On Friday afternoon, the Colorado Department of Revenue (DoR) made a change to the way taxes will be charged when delivering a product. These changes will impact both in-state and out-of-state businesses. CNGA submitted a letter to the Department of Revenue opposing the changes to the sales tax rules. You can read the full rules here, see page four.
The official compliance date is Dec. 1, but the DoR has provided a grace period that extends to March 31, 2019 to ensure companies have enough time to make the required system changes.
Here are the basics of the tax rule changes for in-state and out-of-state businesses.
In-State Businesses - The change requires that taxes are charged, collected and remitted to the place of delivery, instead of the place of origin. As an example, if your business is located in Denver but the products are being delivered to Colorado Springs, tax will need to be collected and remitted for State sales tax, Colorado Springs sales tax, the county sales tax and any Special District sales tax. The DoR recorded a webinar for in-state retailers that reviews the changes and provides clear explanations.
Under the state's new tax rules, out-of-state sellers must collect and remit Colorado sales tax if, in the previous or current calendar year, they have:
- $100,000 or more of gross sales or services delivered in Colorado, including exempt sales; or
- 200 or more transactions selling tangible personal property or services delivered in Colorado
Out-of-state retailers that are required to collect will need to add non-physical locations to their Colorado sales tax accounts. You can apply for a Colorado sales tax license at www.colorado.gov/cbe. The DoR recorded a webinar for out-of-state retailers that reviews the changes and provides clear explanations.
In its letter to the DoR, CNGA executive director Allison Gault wrote that the proposed changes to the tax law would be a detriment to the small businesses and owners within the green industry.

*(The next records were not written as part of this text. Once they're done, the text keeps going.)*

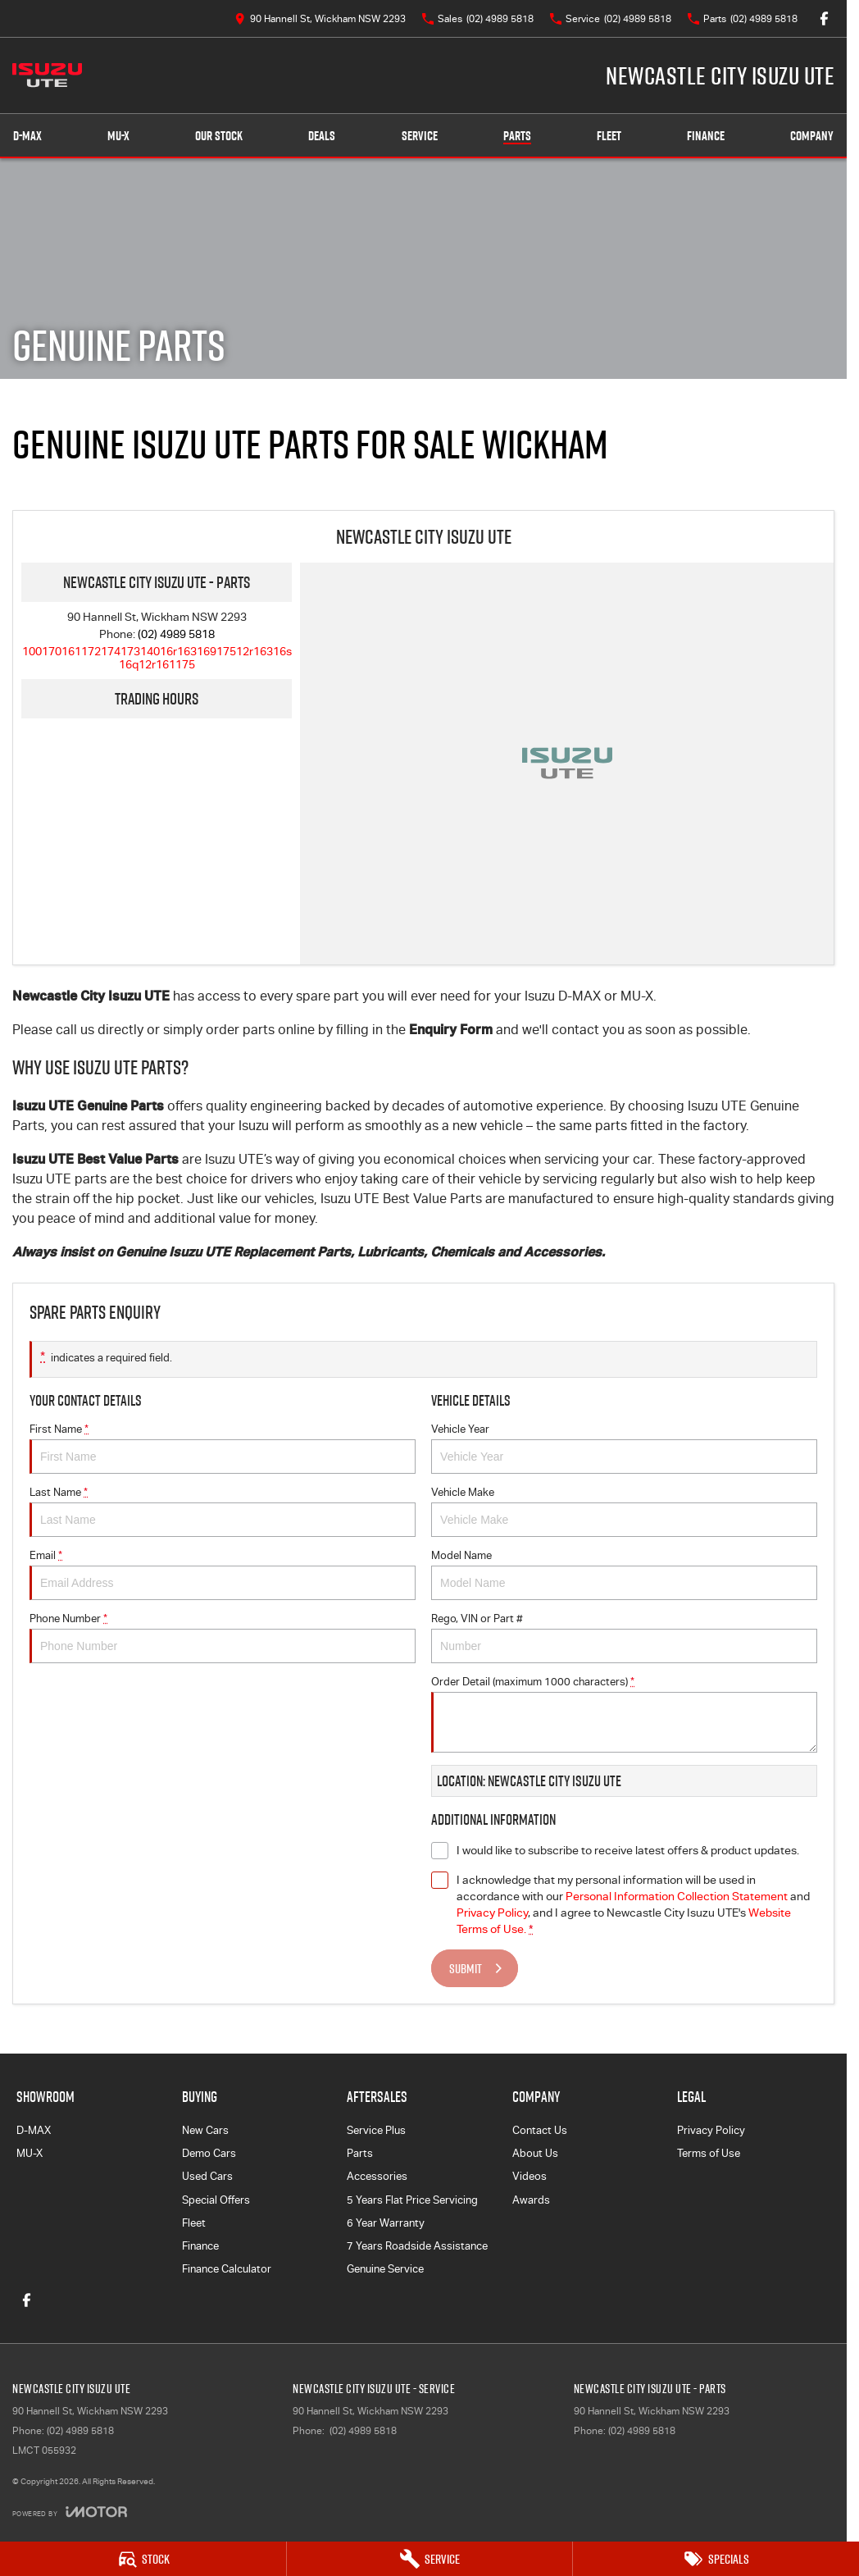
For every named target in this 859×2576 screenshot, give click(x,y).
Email (223, 1574)
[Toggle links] (69, 2511)
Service (420, 135)
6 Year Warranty (386, 2223)
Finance (706, 135)
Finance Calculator (226, 2269)
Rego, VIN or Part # (624, 1637)
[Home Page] (47, 75)
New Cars (205, 2130)
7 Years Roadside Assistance (417, 2246)
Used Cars (207, 2176)
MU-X (29, 2153)
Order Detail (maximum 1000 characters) (624, 1714)
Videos (529, 2176)
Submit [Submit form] (465, 1968)
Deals (321, 135)
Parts (517, 135)
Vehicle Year (624, 1448)
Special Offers (216, 2200)
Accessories (377, 2176)
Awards (531, 2200)
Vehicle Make (624, 1511)
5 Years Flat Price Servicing (412, 2200)
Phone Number (223, 1637)
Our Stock (219, 135)
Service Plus (376, 2130)
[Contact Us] (320, 18)
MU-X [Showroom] (118, 135)
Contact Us (539, 2130)
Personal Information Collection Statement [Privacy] (677, 1896)
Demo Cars (209, 2153)
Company (812, 135)
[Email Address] (157, 658)
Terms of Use (708, 2153)
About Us (535, 2153)
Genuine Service (385, 2269)
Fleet (609, 135)
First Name (223, 1448)
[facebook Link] (824, 18)
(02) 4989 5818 (176, 634)
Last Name (223, 1511)
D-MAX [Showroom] (27, 135)
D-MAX (33, 2130)
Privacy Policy (711, 2130)
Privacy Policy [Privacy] (492, 1912)
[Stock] (143, 2559)
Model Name (624, 1574)
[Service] (430, 2559)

"The work required to properly identify correct city, county, and special districts for each point of delivery would be nearly impossible," she said in the statement. "Some members would experience over 600 possible tax combinations as they ship across the state of Colorado. For a small business, employees who work in the office often do many different jobs. In many cases, it would take a full-time person to process taxes in an accurate manner. Our small business members cannot afford to pay an individual full-time to figure out the various tax combinations and submit them correctly."

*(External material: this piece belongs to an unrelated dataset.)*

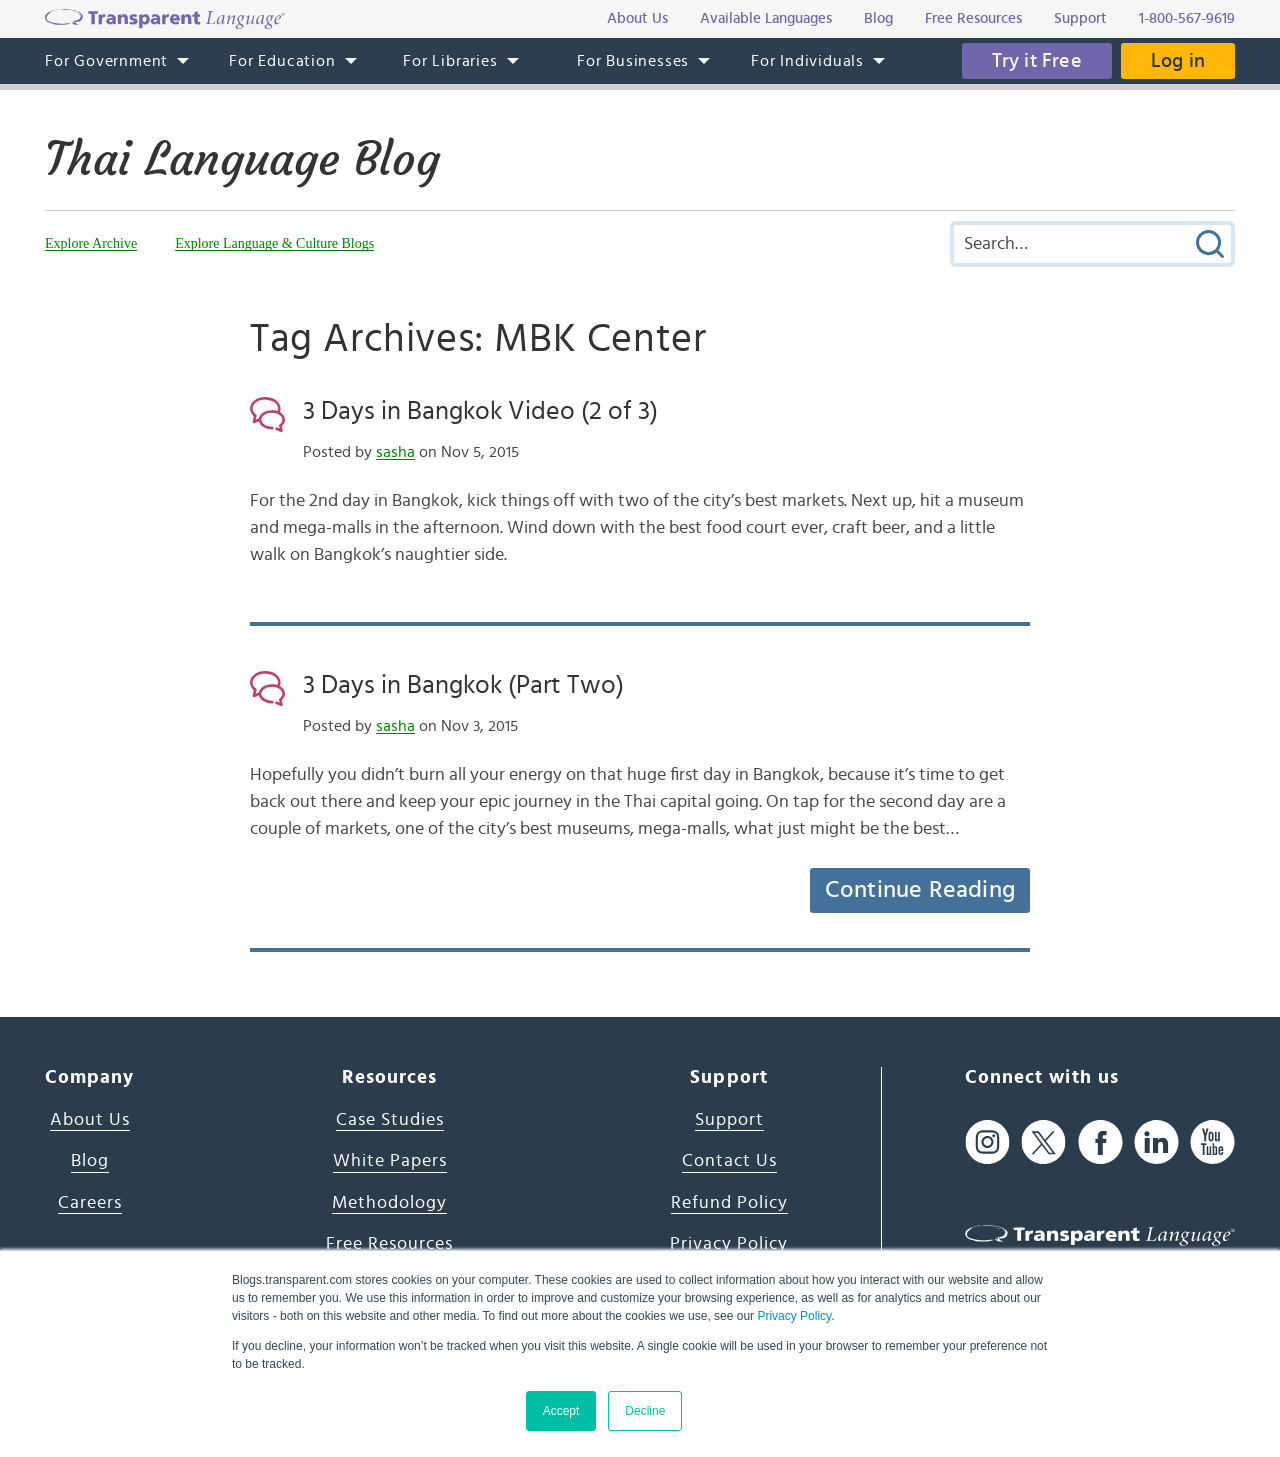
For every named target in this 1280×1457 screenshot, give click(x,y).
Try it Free (1037, 61)
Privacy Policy (794, 1316)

Additionally, Gault is concerned about the business expense of the DoR's proposed tax assistance software and its ability to integrate with CNGA member companies' existing invoicing software.
She concluded that the proposed change will significantly hurt the green industry small businesses and will have an impact on the economy in Colorado. In the state's 2015 economic impact study, Colorado's nursery, greenhouse and garden center industries contribute more than $598.3 million to the state's economy.